LastPass One Time Recovery Passwords--How?

LastPass stores, on the server, a "vault" which is a collection of data, encrypted with a key derived from the "master password". Let's call K that key. Normally, K is rebuild on the local computer by recomputing it from the master password. However, the same key K could also be stored on the server, this time encrypted with a recovery key Kr, allowing reconstruction of K by whoever knows Kr. The "one-time recovery password stored in the browser" would be that Kr (they call it "password" but the user does not type it, so it can be a fat sequence of random bytes, something usually known as a "key").

With such a system, the vault can expanded with a "recovery blob" which is EKr(K). Generating a recovery blob requires knowledge of K, so it must have happened on the client system, since LastPass does not know the K or the master password. This matches the idea that the one-time recovery password is browser-specific.

If one "recovery blob" can be stored, several recovery blobs can be stored as well. When the user wants to prepare his browser for a potential subsequent recovery, he makes his browser generate a new random Kr, store it in the browser entrails, and compute the recovery blob (the user types his master password, the browser recomputes K and does the encryption with Kr). The recovery blob is then sent to LastPass's servers for storage. At no point does LastPass learn K or the master password or any of the "one-time recovery passwords".


What I describe above is a plausible implementation. I cannot vouch for what LastPass actually does.

A point to make, however, is about "one-time". That one is pure marketing. There is nothing intrinsically "one-time" in what I described.
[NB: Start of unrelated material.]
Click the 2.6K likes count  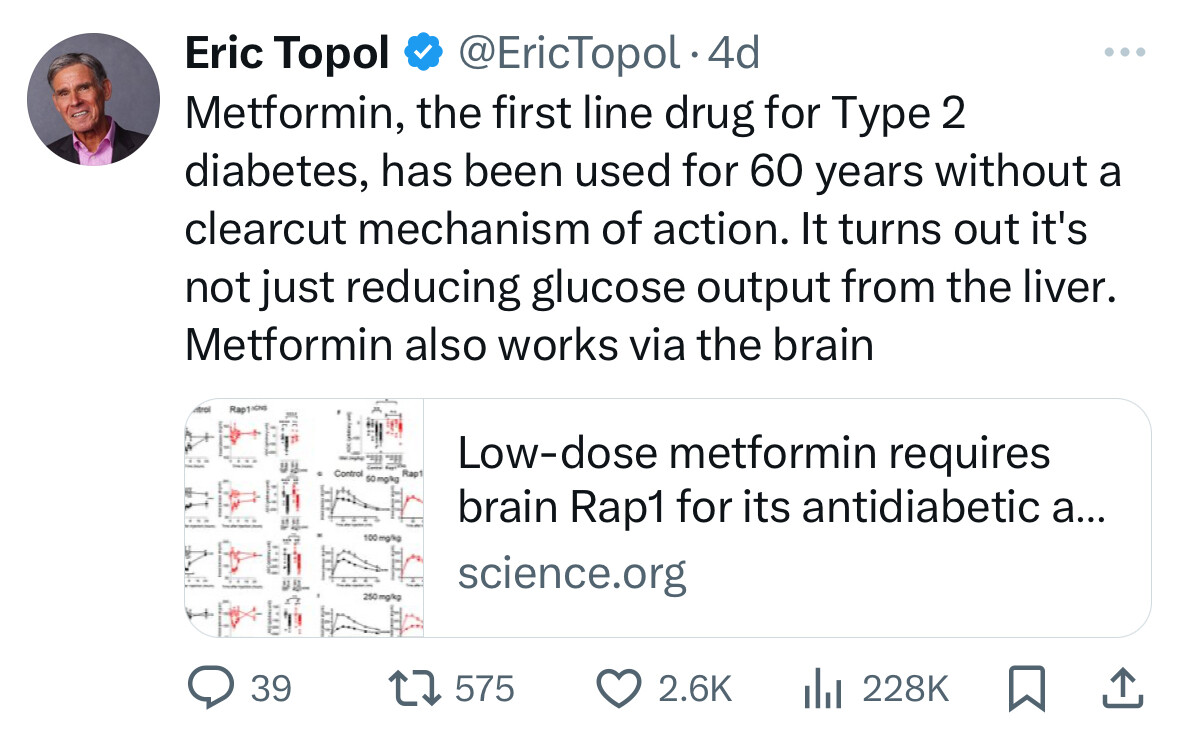coord(696,688)
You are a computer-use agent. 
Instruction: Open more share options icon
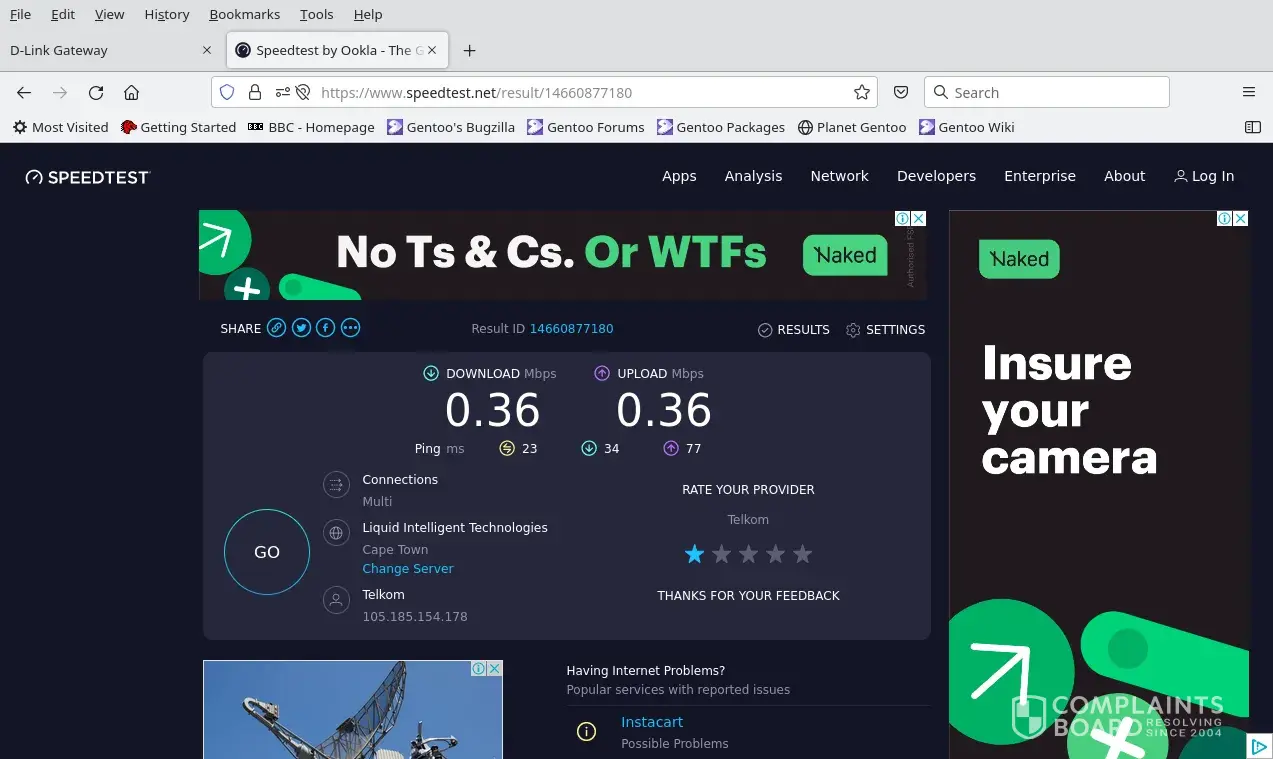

What they mean is that the server will refuse to send back a given recovery blob to the user more than once. Presumably, when a user connects and requests download of a recovery blob, the LastPass server sends it back and then destroys it on its side. This is all relative to how well LastPass complies to this data destruction routine.

(There cannot be anything one-time in a system unless parts of the system enforce some state change which the attacker cannot revert. This is generic.)